▶ [Task to complete] Repeat the data exactly, so that every line matches the original.

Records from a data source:
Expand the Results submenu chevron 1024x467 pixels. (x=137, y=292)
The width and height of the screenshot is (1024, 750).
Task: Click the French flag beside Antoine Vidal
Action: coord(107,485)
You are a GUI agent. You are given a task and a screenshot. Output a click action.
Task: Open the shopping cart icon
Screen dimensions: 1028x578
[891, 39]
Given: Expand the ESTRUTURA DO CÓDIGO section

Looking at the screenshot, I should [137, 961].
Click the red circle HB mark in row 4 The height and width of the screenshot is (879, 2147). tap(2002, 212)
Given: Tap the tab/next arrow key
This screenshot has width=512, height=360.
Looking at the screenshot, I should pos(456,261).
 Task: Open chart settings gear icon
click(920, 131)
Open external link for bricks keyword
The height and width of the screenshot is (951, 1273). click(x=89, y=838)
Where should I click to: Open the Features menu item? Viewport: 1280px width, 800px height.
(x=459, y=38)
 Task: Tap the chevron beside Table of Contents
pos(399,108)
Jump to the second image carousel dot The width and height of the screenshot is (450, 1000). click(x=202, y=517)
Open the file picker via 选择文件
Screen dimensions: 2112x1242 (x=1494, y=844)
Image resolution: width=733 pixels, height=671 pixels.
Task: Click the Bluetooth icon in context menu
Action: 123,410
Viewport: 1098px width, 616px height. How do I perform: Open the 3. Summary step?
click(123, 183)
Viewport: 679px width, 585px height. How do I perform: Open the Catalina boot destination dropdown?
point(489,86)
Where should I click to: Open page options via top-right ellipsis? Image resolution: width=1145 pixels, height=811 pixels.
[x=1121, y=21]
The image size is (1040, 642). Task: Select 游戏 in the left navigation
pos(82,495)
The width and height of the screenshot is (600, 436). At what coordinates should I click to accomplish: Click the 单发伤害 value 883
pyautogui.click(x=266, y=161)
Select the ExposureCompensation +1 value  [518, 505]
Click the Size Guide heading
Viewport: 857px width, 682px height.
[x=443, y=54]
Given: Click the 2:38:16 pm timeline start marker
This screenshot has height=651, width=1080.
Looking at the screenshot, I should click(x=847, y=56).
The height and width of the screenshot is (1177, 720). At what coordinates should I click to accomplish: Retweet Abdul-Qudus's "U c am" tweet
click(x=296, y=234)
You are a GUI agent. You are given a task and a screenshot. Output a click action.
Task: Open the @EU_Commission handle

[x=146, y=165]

▶ [Task response]
Expand the Results submenu chevron 1024x467 pixels. (x=137, y=292)
The width and height of the screenshot is (1024, 750).
Task: Click the French flag beside Antoine Vidal
Action: coord(107,485)
You are a GUI agent. You are given a task and a screenshot. Output a click action.
Task: Open the shopping cart icon
Screen dimensions: 1028x578
[891, 39]
Given: Expand the ESTRUTURA DO CÓDIGO section

Looking at the screenshot, I should [137, 961].
Click the red circle HB mark in row 4 The height and width of the screenshot is (879, 2147). tap(2002, 212)
Given: Tap the tab/next arrow key
This screenshot has width=512, height=360.
Looking at the screenshot, I should pos(456,261).
 Task: Open chart settings gear icon
click(920, 131)
Open external link for bricks keyword
The height and width of the screenshot is (951, 1273). click(x=89, y=838)
Where should I click to: Open the Features menu item? Viewport: 1280px width, 800px height.
(x=459, y=38)
 Task: Tap the chevron beside Table of Contents
pos(399,108)
Jump to the second image carousel dot The width and height of the screenshot is (450, 1000). click(x=202, y=517)
Open the file picker via 选择文件
Screen dimensions: 2112x1242 (x=1494, y=844)
Image resolution: width=733 pixels, height=671 pixels.
Task: Click the Bluetooth icon in context menu
Action: 123,410
Viewport: 1098px width, 616px height. How do I perform: Open the 3. Summary step?
click(123, 183)
Viewport: 679px width, 585px height. How do I perform: Open the Catalina boot destination dropdown?
point(489,86)
Where should I click to: Open page options via top-right ellipsis? Image resolution: width=1145 pixels, height=811 pixels.
[x=1121, y=21]
The image size is (1040, 642). Task: Select 游戏 in the left navigation
pos(82,495)
The width and height of the screenshot is (600, 436). At what coordinates should I click to accomplish: Click the 单发伤害 value 883
pyautogui.click(x=266, y=161)
Select the ExposureCompensation +1 value  [518, 505]
Click the Size Guide heading
Viewport: 857px width, 682px height.
[x=443, y=54]
Given: Click the 2:38:16 pm timeline start marker
This screenshot has height=651, width=1080.
Looking at the screenshot, I should click(x=847, y=56).
The height and width of the screenshot is (1177, 720). At what coordinates should I click to accomplish: Retweet Abdul-Qudus's "U c am" tweet
click(x=296, y=234)
You are a GUI agent. You are given a task and a screenshot. Output a click action.
Task: Open the @EU_Commission handle

[x=146, y=165]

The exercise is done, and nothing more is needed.